◆ TASK DESCRIPTION
Rewrite the items from the line containing "Screen dimensions: 1204x651" through the end of the items, replacing "field" with "input box" and leaving everything else unchanged. Leave the pictures out of your answer.

◆ RECORD LIST
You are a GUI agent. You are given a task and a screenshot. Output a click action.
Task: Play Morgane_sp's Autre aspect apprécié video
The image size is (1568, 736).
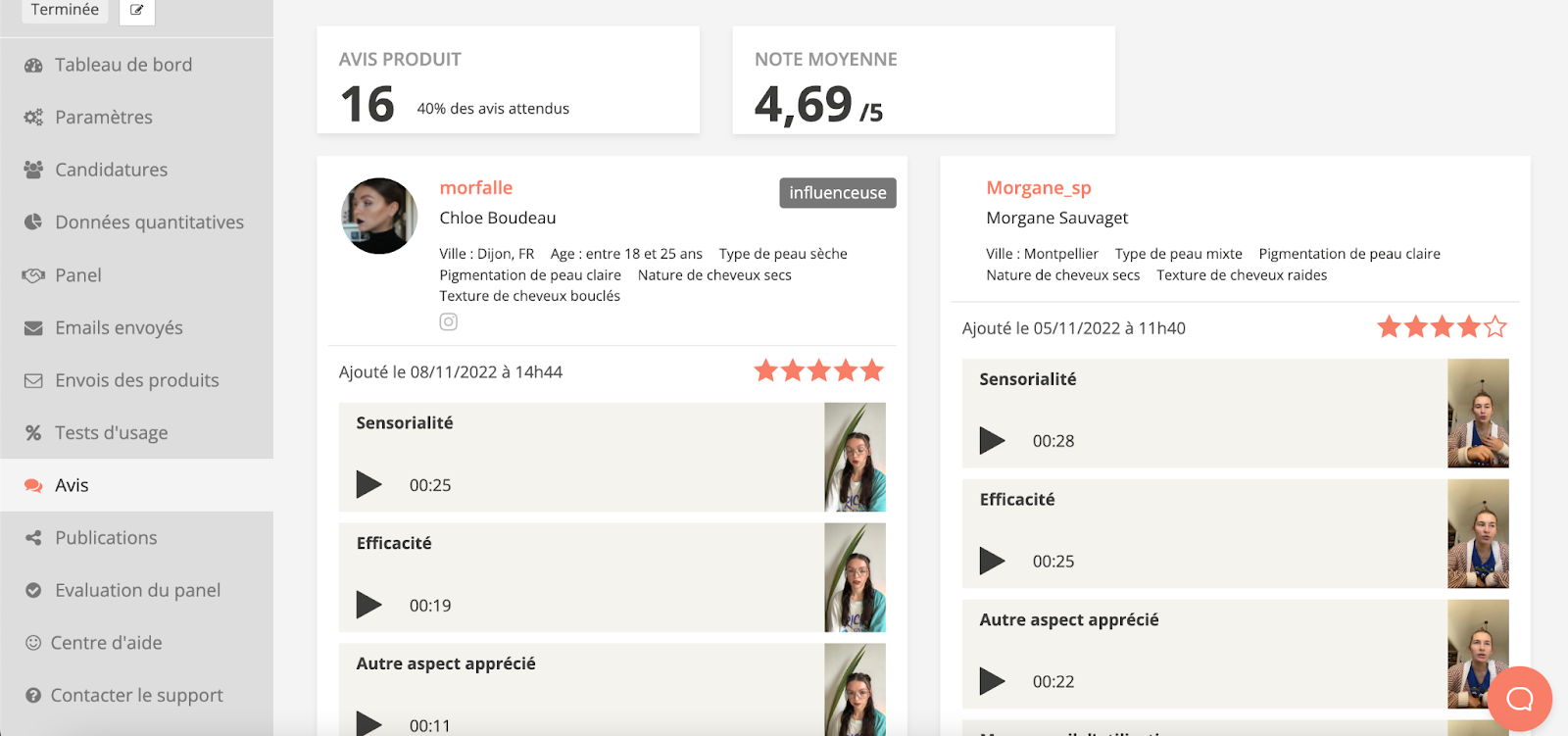[992, 681]
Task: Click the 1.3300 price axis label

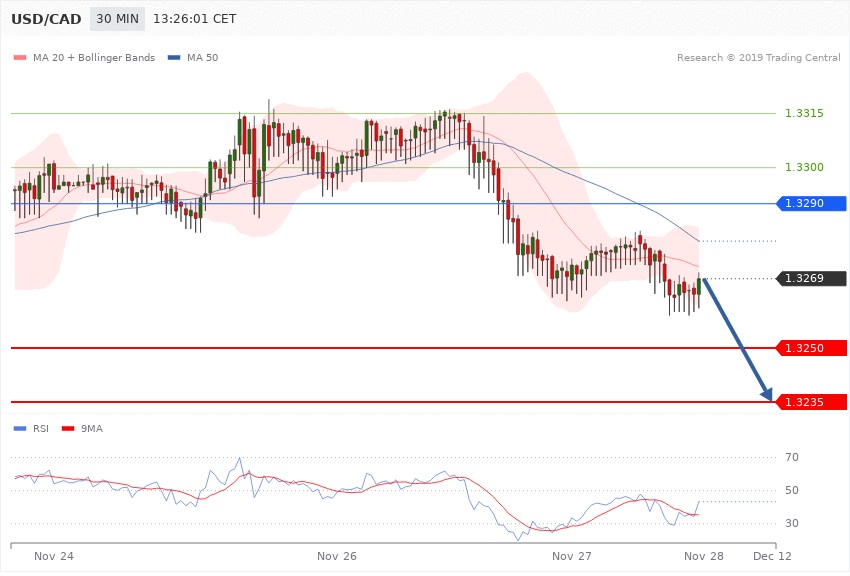Action: point(804,167)
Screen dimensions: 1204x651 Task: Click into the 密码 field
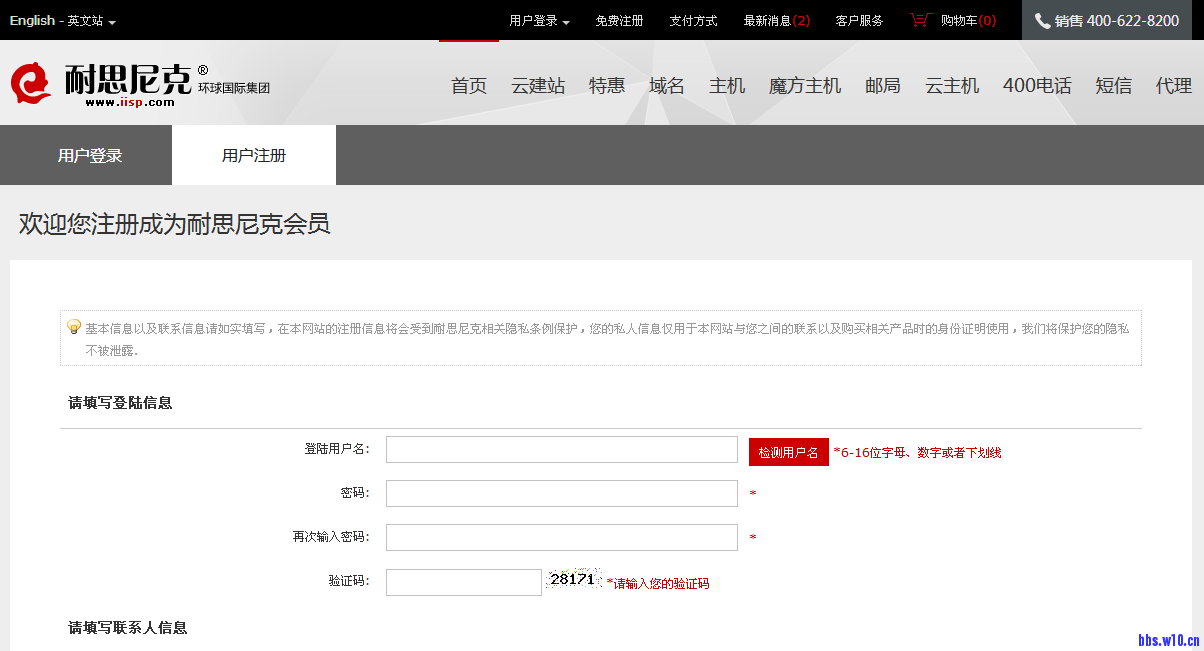[561, 494]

◆ REPLY
Screen dimensions: 1204x651 Task: Click into the 密码 input box
[561, 494]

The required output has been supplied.